So... can someone hook me up with a good place to buy a Wenge neck blank because I am having no luck.


----------



## mwcarl (Jul 20, 2012)

Wenge is a good laminate wood for necks, but I hate working with it and to me it's just crazy ugly. Reminds me of ugly old furniture.


----------



## JaeSwift (Jul 20, 2012)

mwcarl said:


> Wenge is a good laminate wood for necks, but I hate working with it and to me it's just crazy ugly. Reminds me of ugly old furniture.



While I like the looks (different strokes, etc.) it is really annoying to work with; it tends to splinter like crazy.


----------



## Konfyouzd (Jul 20, 2012)

^ Good to know... I might have to pump the breaks on a build I'm cookin' up.


----------



## explosivo (Jul 20, 2012)

JaeSwift said:


> While I like the looks (different strokes, etc.) it is really annoying to work with; it tends to splinter like crazy.


This is my only beef with wenge. Other than that, I love the way it feels and looks.


----------



## leonardo7 (Jul 20, 2012)

Ive got a Mayones with Wenge 11 piece neck coming in Sep. I cant wait to play it and hear the tonal properties of it.

Other than Mayones and Ibanez using the two wenge stripes in their 7s for the past 8 years or so, I havent really seen alot of wenge necks at all. They have been used in bass necks and fretboards for many years. Ive heard from a luthier that its a good choice for longer scale necks.


----------



## Necromagnon (Jul 20, 2012)

JaeSwift said:


> While I like the looks (different strokes, etc.) it is really annoying to work with; it tends to splinter like crazy.
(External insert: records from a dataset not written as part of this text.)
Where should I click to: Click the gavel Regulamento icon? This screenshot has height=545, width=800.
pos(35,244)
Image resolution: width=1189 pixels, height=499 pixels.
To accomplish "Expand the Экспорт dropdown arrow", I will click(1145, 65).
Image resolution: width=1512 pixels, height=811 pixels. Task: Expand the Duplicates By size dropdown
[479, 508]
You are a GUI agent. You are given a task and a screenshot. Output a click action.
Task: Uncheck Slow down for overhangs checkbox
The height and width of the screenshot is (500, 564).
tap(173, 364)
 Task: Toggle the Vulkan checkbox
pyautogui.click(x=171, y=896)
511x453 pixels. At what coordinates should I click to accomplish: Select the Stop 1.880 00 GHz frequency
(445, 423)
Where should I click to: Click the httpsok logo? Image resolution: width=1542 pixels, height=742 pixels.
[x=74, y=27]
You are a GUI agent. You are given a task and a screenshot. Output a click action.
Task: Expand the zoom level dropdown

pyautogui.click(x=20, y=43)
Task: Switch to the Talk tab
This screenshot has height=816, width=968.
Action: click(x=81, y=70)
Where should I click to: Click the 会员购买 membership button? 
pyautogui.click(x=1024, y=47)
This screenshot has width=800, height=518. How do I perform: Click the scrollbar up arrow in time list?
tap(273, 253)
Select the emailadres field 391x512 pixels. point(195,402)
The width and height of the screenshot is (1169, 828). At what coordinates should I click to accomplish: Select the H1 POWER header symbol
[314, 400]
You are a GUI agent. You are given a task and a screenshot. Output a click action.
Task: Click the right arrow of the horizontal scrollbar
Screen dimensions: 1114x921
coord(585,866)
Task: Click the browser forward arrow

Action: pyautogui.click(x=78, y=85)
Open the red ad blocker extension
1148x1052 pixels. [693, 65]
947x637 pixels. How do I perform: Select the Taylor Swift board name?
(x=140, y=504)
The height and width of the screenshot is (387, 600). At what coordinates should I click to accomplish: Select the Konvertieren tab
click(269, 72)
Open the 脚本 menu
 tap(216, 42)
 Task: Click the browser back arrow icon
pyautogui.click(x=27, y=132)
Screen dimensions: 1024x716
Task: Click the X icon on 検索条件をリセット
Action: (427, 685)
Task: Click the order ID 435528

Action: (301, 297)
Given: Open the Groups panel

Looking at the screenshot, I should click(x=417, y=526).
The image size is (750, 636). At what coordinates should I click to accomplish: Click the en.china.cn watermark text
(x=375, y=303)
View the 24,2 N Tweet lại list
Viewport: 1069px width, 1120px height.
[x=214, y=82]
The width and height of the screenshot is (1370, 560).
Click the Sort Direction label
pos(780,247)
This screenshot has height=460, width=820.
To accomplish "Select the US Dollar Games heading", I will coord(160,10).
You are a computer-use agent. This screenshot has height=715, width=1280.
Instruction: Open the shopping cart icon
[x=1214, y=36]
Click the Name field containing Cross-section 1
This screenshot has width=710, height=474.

So true... And when it cracks up, it's not false! 

Other thing is that it has huge pores, so finish is always a dman hard thing on wenge stuff.


----------



## JaeSwift (Jul 20, 2012)

Necromagnon said:


> So true... And when it cracks up, it's not false!
> 
> Other thing is that it has huge pores, so finish is always a dman hard thing on wenge stuff.



I prefer conditioning it and just leaving it as is, I find it's oily enough to not have a finish other than a few coats of linseed oil to protect it from discoloration. 

Wenge is my choice when I'm dealing with body woods like Ash or Alder, woods where you want to warm up the low end a little bit but keep the mids very pronounced and barky. Or, to put it simpler, its just a really good alternative to a mahogany neck; it's much more stable when laminated and kept in thickness and doesn't mud up the tone, but it's still pretty warm. If I start experimenting with neck-thru's I'de probably get a Wenge neck; right now I'm planning to build a replacement neck for my Alder superstrat that will be wenge with a maple skunk stripe.


----------



## noob_pwn (Jul 21, 2012)

the model i designed for myself with ET guitars (the katana) has a wenge neck with maple skunk stripe.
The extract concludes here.